-- Opening Marker --
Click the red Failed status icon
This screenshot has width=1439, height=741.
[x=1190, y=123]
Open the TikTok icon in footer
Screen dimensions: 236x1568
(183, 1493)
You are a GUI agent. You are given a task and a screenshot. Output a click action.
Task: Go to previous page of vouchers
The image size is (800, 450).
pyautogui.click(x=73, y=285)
-- Closing Marker --
-- Opening Marker --
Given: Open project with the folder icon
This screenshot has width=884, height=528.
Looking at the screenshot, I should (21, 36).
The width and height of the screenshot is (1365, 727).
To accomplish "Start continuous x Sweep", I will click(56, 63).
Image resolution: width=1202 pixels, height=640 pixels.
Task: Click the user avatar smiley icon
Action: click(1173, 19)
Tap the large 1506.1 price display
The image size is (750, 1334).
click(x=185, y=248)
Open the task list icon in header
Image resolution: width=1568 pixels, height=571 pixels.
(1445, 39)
-- Closing Marker --
-- Opening Marker --
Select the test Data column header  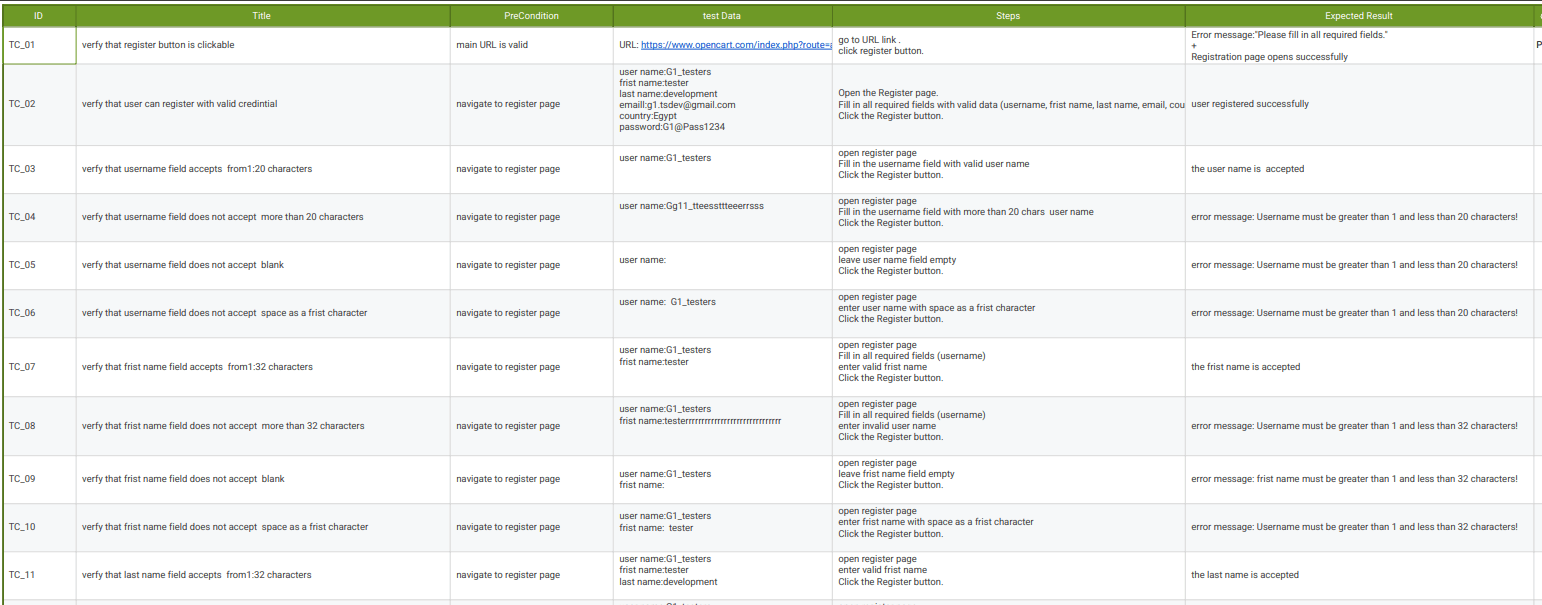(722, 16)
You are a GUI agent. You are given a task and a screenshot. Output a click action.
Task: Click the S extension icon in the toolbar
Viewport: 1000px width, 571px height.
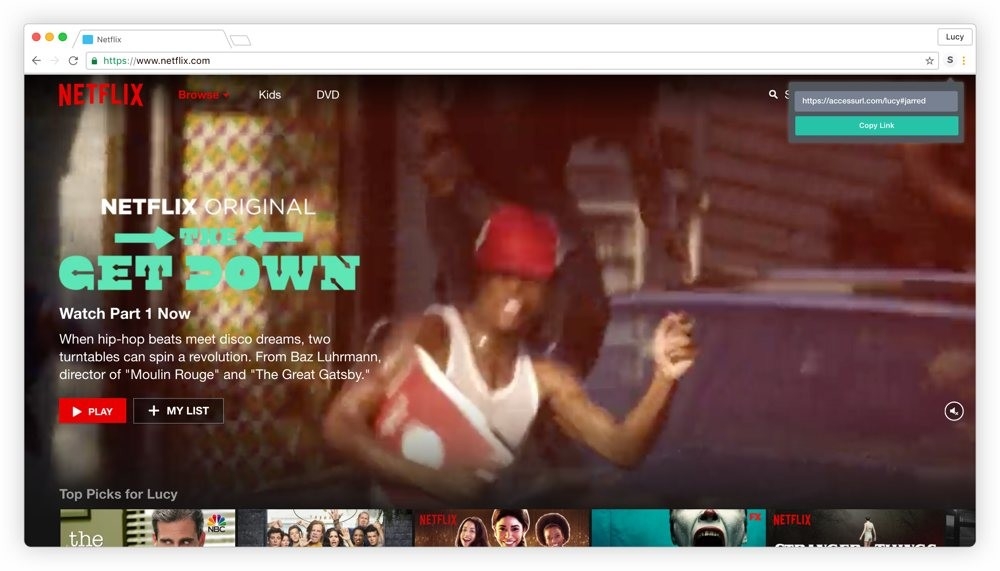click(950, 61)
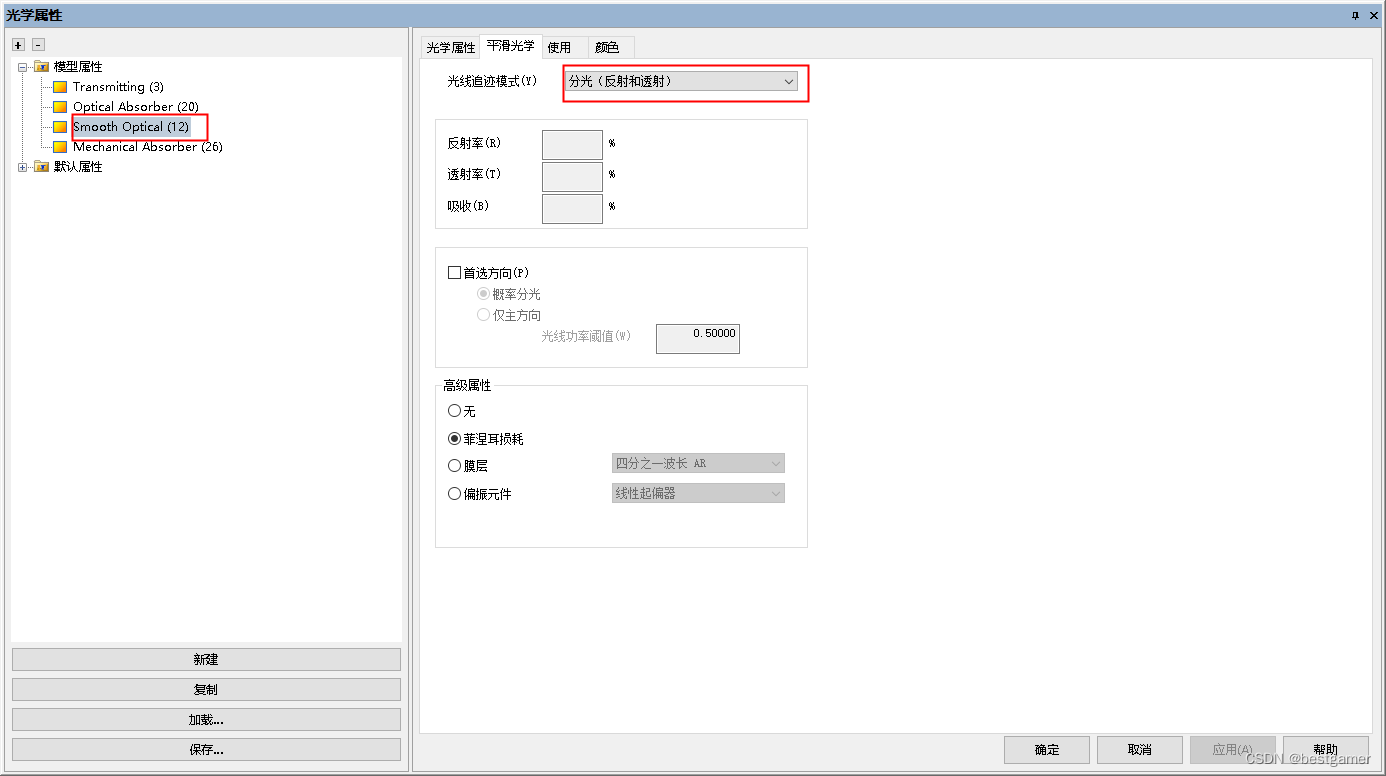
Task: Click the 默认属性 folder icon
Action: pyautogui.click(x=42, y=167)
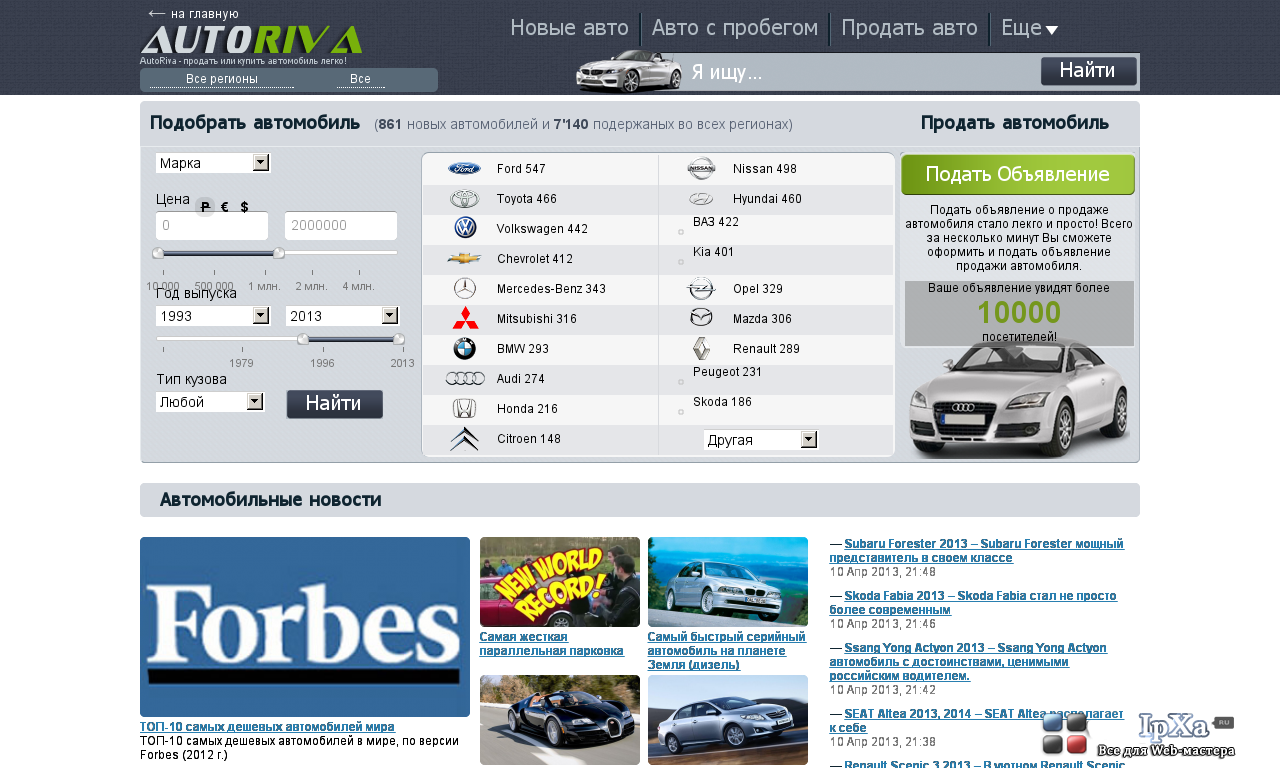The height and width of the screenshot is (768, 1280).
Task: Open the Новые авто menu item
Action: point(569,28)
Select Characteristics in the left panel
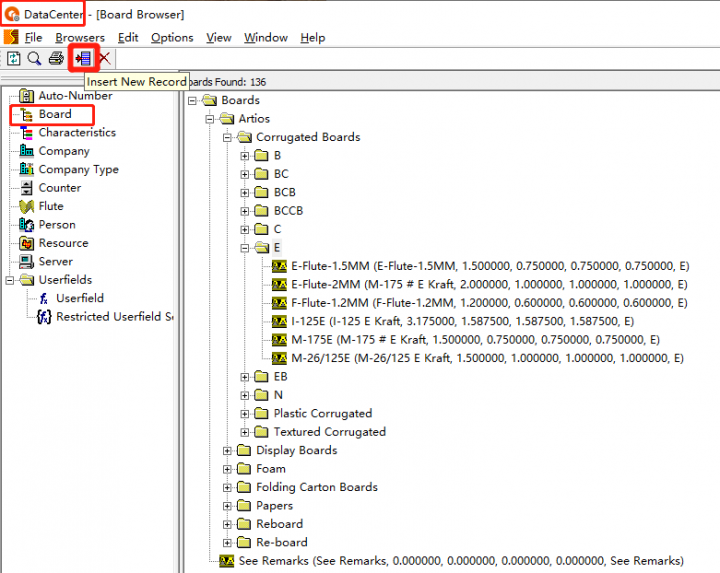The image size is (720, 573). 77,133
-- Closing Marker --
## Task prompt
Please, from the entries above, set down exactly the lines from the one containing "Given: Open project with the folder icon" through the one containing "The width and", and only those.

## Task solution
Given: Open project with the folder icon
This screenshot has width=884, height=528.
Looking at the screenshot, I should (21, 36).
The width and height of the screenshot is (1365, 727).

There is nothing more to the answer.